Two Pennsylvania judges charged with taking millions of dollars in kickbacks to send youth offenders to privately run detention centers pleaded guilty to fraud Thursday in one of the most stunning cases of judicial corruption on record. Prosecutors allege Luzerne County Judges Mark Ciavarella and Michael Conahan took $2.6 million in payoffs to put juvenile offenders in lockups run by PA Child Care LLC and a sister company, possibly tainting the convictions of thousands of juvenile offenders. The judges pleaded guilty in federal court in Scranton to honest services fraud and tax fraud. Their plea agreements call for sentences of more than seven years in prison. They were permitted to remain free pending sentencing. The gray-haired jurists said little at Thursday’s hearing, and declined to comment to reporters afterward. Prosecutors described a scheme in which Conahan, the former president judge of Luzerne County, shut down the county-owned juvenile detention center in 2002 and signed an agreement with PA Child Care LLC to send youth offenders to its new facility outside Wilkes-Barre.
Ciavarella, who presided over juvenile court, sent youths to the detention center while he was taking payments, prosecutors said.
For years, youth advocacy groups complained that Ciavarella was ridiculously harsh and ran roughshod over youngsters’ constitutional rights. Ciavarella sent a quarter of his juvenile defendants to detention centers from 2002 to 2006, compared with a statewide rate of one in 10. Among the offenders were teenagers who were locked up for months for stealing loose change from cars, writing a prank note and possessing drug paraphernalia. Many had never been in trouble before, and some were imprisoned even after probation officers recommended against it. Many of the youths didn’t have attorneys.
Ciavarella has specifically denied sending kids to jail for cash, and had indicated he would not go through with the guilty plea if the government offered that as evidence. Thus prosecutors left out any mention Thursday of a quid pro quo, presenting only enough evidence to establish that crimes had occurred. But Assistant U.S. Attorney Gordon Zubron said after the hearing that the government continues to allege a quid pro quo. “We’re not negotiating that, no. We’re not backing off,” he said. The prosecutor said it will be up to U.S. District Judge Edwin Kosik to settle the matter. Kosik could reject the proposed sentence as too light if he decides there was a quid pro quo.

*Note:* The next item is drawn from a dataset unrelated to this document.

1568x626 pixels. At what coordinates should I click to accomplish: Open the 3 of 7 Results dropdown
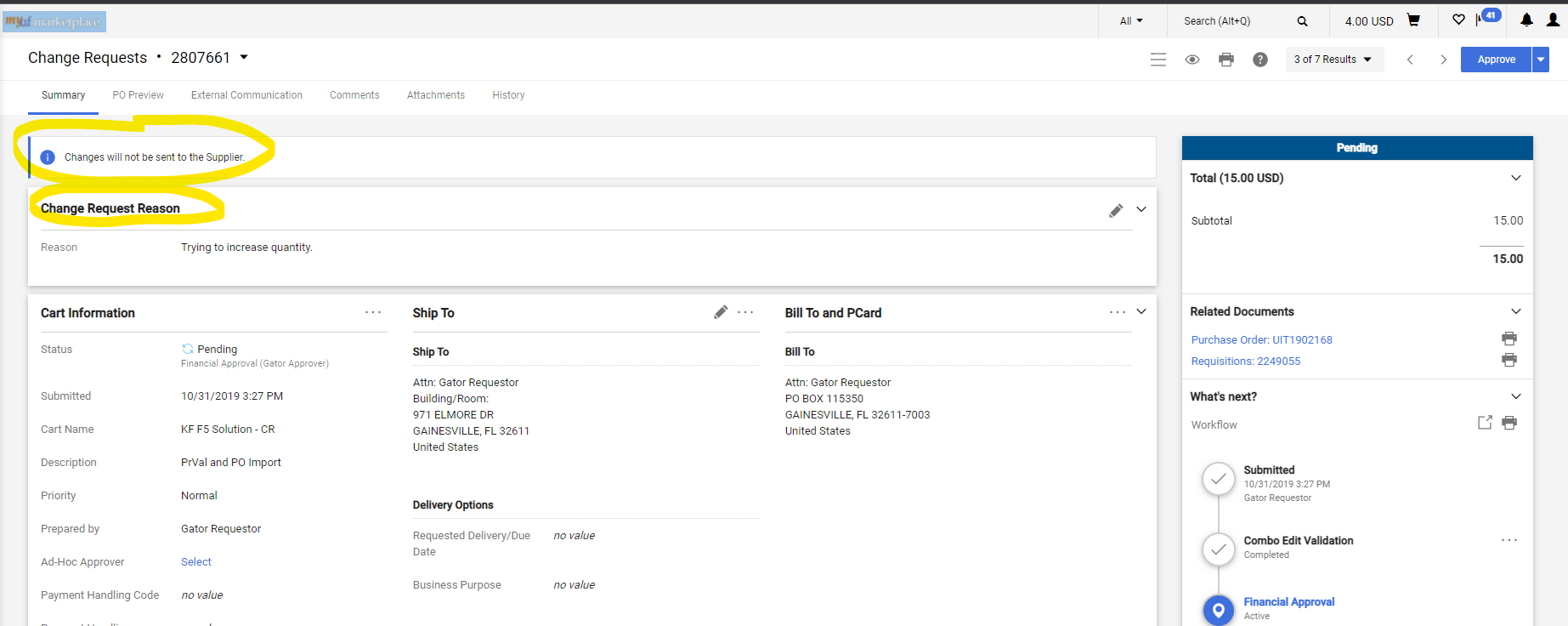pyautogui.click(x=1333, y=60)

“I think there will be significant disagreements as to what the facts are,” Zubrod said. “Was there a connection between the payments and the money, and young people going to prison? Those are issues that are going to be addressed later by the court. There’s going to be plenty of time to fight about that.” The judges were charged on Jan. 26 and removed from the bench by the Pennsylvania Supreme Court shortly afterward. Fifteen-year-old Bernadine Wallace was sentenced to a month in lock-up for a threatening note she posted on her MySpace page, reports CBS News correspondent Seth Doane. “I was thinking to myself, ‘I don’t deserve this. I don’t think that I did that much wrong. I’m not a criminal’,” she said. “You saw the judges come out of court today. How were you feeling?” Doane asked Wallace’s mother. “Angry,” Flo Wallace said. “How did they get to walk out with all these charges? When she went in front of them, she got out of shackles.”

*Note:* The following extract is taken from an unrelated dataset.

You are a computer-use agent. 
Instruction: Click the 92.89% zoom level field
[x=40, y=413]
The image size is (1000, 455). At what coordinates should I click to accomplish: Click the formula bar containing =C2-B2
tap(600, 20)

Kurt Kruger, now 22, had never been in trouble with the law until the day police accused him of acting as a lookout while his friend shoplifted less than $200 worth of DVDs from Wal-Mart. He said he didn’t know his friend was going to steal anything. Kruger pleaded guilty before Ciavarella and spent three days in a company-run juvenile detention center, plus four months at a youth wilderness camp run by a different operator. “Never in a million years did I think that I would actually get sent away. I was completely destroyed,” said Kruger, who later dropped out of school. He said he wants to get his record expunged, earn his high school equivalency diploma and go to college. “I got a raw deal, and yeah, it’s not fair,” he said, “but now it’s 100 times bigger than me.”